* [Work to complete]
In the data below, substitute "symbol" for every "icon" in everything from the line containing "Click the info" down to the line containing "Looking at the screenshot, I should coord(142,26).", and return only those lines with all else unchanged.

--------

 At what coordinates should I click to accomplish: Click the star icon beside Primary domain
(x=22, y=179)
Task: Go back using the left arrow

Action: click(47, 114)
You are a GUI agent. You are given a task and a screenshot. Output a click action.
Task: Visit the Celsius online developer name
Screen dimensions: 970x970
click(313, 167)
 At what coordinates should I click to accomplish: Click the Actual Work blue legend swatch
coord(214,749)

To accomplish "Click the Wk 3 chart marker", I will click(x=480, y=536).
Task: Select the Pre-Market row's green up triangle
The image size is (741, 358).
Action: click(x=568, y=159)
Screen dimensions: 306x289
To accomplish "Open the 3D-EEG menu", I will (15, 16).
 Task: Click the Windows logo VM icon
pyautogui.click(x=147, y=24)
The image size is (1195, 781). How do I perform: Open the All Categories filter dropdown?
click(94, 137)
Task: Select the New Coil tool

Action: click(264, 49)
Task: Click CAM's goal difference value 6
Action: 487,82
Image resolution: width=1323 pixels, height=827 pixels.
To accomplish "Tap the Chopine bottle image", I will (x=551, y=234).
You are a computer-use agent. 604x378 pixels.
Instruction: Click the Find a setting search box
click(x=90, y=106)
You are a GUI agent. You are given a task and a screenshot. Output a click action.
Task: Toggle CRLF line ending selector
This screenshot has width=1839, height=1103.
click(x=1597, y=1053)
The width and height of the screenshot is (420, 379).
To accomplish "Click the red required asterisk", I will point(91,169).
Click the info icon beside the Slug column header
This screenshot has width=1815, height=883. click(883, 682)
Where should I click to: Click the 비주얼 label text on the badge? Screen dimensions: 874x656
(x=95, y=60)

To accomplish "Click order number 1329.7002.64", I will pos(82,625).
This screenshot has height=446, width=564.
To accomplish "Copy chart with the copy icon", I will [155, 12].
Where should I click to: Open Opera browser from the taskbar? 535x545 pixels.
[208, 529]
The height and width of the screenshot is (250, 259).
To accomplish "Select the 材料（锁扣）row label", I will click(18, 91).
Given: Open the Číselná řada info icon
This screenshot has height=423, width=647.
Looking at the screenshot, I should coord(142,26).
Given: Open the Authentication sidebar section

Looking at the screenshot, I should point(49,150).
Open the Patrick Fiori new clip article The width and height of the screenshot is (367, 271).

--------

* [Written answer]
Click the info symbol beside the Slug column header
This screenshot has width=1815, height=883. click(883, 682)
Where should I click to: Click the 비주얼 label text on the badge? Screen dimensions: 874x656
(x=95, y=60)

To accomplish "Click order number 1329.7002.64", I will pos(82,625).
This screenshot has height=446, width=564.
To accomplish "Copy chart with the copy symbol", I will [155, 12].
Where should I click to: Open Opera browser from the taskbar? 535x545 pixels.
[208, 529]
The height and width of the screenshot is (250, 259).
To accomplish "Select the 材料（锁扣）row label", I will click(18, 91).
Given: Open the Číselná řada info symbol
This screenshot has height=423, width=647.
Looking at the screenshot, I should coord(142,26).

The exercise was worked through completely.